Roberto Burgos Cantor
Se espera la maravilla de un relato. Una historia que cuente con la descarnada crueldad que tienen las verdades que ya no hacen daño. Con detalles y sin eufemismos. Con la distancia tranquila de quien se desprende de una historia que se convirtió en pesadilla incurable. Una historia que revele, por fin, los motivos del inepto fracaso que ha sido la búsqueda de una vida en paz. Que muestre por qué la vida y su ambición indestructible quedó subordinada a la muerte.
Este relato en medio del desmadre del mundo quizá serviría para redefinir las visiones típicas y miopes sobre nuestra América. A lo mejor destrabaría la ausencia de reflexión y examen que se encubre con la haragana explicación de que las fatalidades y desgracias que enturbian nuestra aventura social son producto de un Macondo cuya interpretación literaria es equívoca, excluyente y sin fundamento.
Es de esperar que esta vez la poesía, la razón y la humanidad se impongan a los intereses mezquinos que han mantenido por años una anomalía sangrienta, triste, costosa, corruptora.
A pesar del alboroto que arman quienes quieren una silla y un micrófono en las conversaciones que inicia el gobierno de Colombia y las Fuerzas Armadas Revolucionarias de Colombia parece que los voceros de un lado y del otro dan espacio a la esperanza de un acuerdo.
¿Por qué?
Los negociadores de la guerrilla tienen hoy una zona de equilibrio con sus interlocutores que no existía antes. Ninguno de ellos vivió en su corazón el acrecentamiento de una humillación.
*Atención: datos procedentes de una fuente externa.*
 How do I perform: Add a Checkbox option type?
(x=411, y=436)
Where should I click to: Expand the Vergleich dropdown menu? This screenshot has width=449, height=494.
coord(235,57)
Si se lee el documento del primer reclamo de Tirofijo, hoy parecería irrisorio para quienes no leyeron a Juan Rulfo. Lo despojaron de pocas fanegadas de tierra, algunas gallinas, un puerco y algo más. Esa ofensa se inflingió con ejércitos y aviones bombarderos. Nunca se reparó.
Una ofensa así concita el solidario sentimiento de justicia de los jóvenes. Así Cano. O el Guajiro. Ponen al servicio de la reparación de algo inadmisible sus estudios, su ideología, su rabia, su horizonte.
Parece poca cosa. Es monstruoso un Estado que no repara.
Fui conciente de ello cuando asuntos de trabajo me llevaron a atender al acordeonero y compositor Máximo Jiménez. Sobrevivía a la nostalgia en Viena, con su mujer Catalina, como refugiados políticos. Lo que más quería él era volver a su tierra aunque lo mataran. Catalina había descubierto que las sabidurías de la cocina y el patio le permitían una apropiación del mundo que no vislumbró antes. Máximo me pidió le revisará el documento que enviaría a su gobierno para solicitar el regreso seguro. No agregué una letra, ni trasladé una coma. Era un inventario preciso de cuánto le arrebataron. Las gallinas, los cerdos, los plátanos, el rancho, la tierra. Y hoy, digo, su inspiración a punto de secarse por una lejanía sin ilusión.
Esto muestra que muertos los empecinados guerreros de la rebelión, los obligados no los solidarios, tendrán intérpretes que al mostrar como la injusticia contra uno es injusticia contra todos llevarán la pasión de las ideas que mejoran la vida.
Por el gobierno, su vocero, es aquel poeta Nadaísta que no siguió la mística del profeta Arango. No guarda sentimientos de desquite. Su equipo es capaz de articular las frustraciones con lo que la Colombia negada hoy quiere.
¡Que los dejen en Oslo hasta cantar la paz!